Interviewing is the main vehicle for evaluating candidates. However, it is also an opportunity for the candidate to get information and form an opinion about the practice group. This two-way nature of interviewing needs to be kept in mind while interviewing candidates; you are trying to get an accurate impression of what the candidate could bring to the practice, but the candidate is also trying to understand what it is like to work at the practice group.
Interviewing is an imperfect tool where the interviewer’s natural bias makes it challenging to get a truly objective impression of the candidate. A candidate that interviews well may just be skilled at handling interviews rather than being the best candidate for your midwifery practice. Consider the practice’s human rights obligations when designing interview processes.
There are things you can do to help minimize this interview bias. They include:
- Preparing standard interview questions well in advance of interviewing any candidates. Ask the same questions in the same order to every candidate who interviews for the open position.
- Designing the interview questions to elicit information from the candidates that can be evaluated against all the criteria important for succeeding in the job and working in the practice group.
- Asking detailed, behaviour-based questions that encourage specific answers and allow you to see how a candidate would handle a hypothetical situation and how specific examples of what they have done in the past.
- Conducting the interview so that the candidate does most of the talking and has an opportunity to ask questions as well.
- Documenting the candidate’s answers as accurately as possible. It can be helpful to have a rating scale (such as a one to 10 point scale) for each question. In this way the interviewer can circle a rating during or immediately after the interview. These notes should track the names of the interviewer and interviewee, the date, and the position. Interview notes should be kept for future reference.
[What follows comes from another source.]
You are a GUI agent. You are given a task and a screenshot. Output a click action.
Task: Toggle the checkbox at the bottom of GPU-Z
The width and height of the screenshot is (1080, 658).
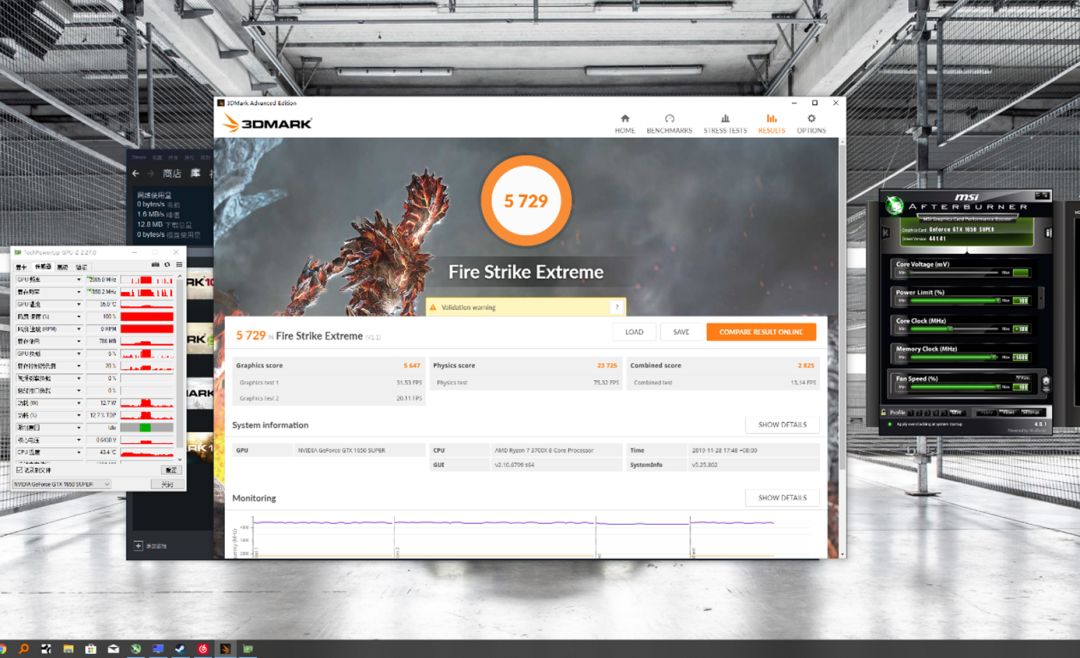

The questions should be tailored to the position, with different questions for recruiting a midwife or administrative staff. In developing questions, think about what makes your practice unique or where there has been conflict in the past. These can be posed as scenario questions to candidates who are then asked to tell you how they would respond.
Some practice groups have adopted recruitment processes that allow more unstructured or natural interaction to help both the practice group and the candidate determine whether they would work well together. For example, one practice group reports that they screen applications looking for specific reference to and interest in their community and target client groups. Because midwives and their families need to be committed to relocating, they invite the candidates and their partners to a dinner with the midwives, staff, and their partners. Candidates go on a home visit with midwives who are not involved in the interviews to give them a sense of the community, the geography, and to meet a client from their target client group.
These two informal processes are intended to allow casual discussions that may be more revealing than the formal interview. The process concludes with a formal interview conducted by some partners, associates, and administrators. This is just one system that a practice has developed based on their past experiences.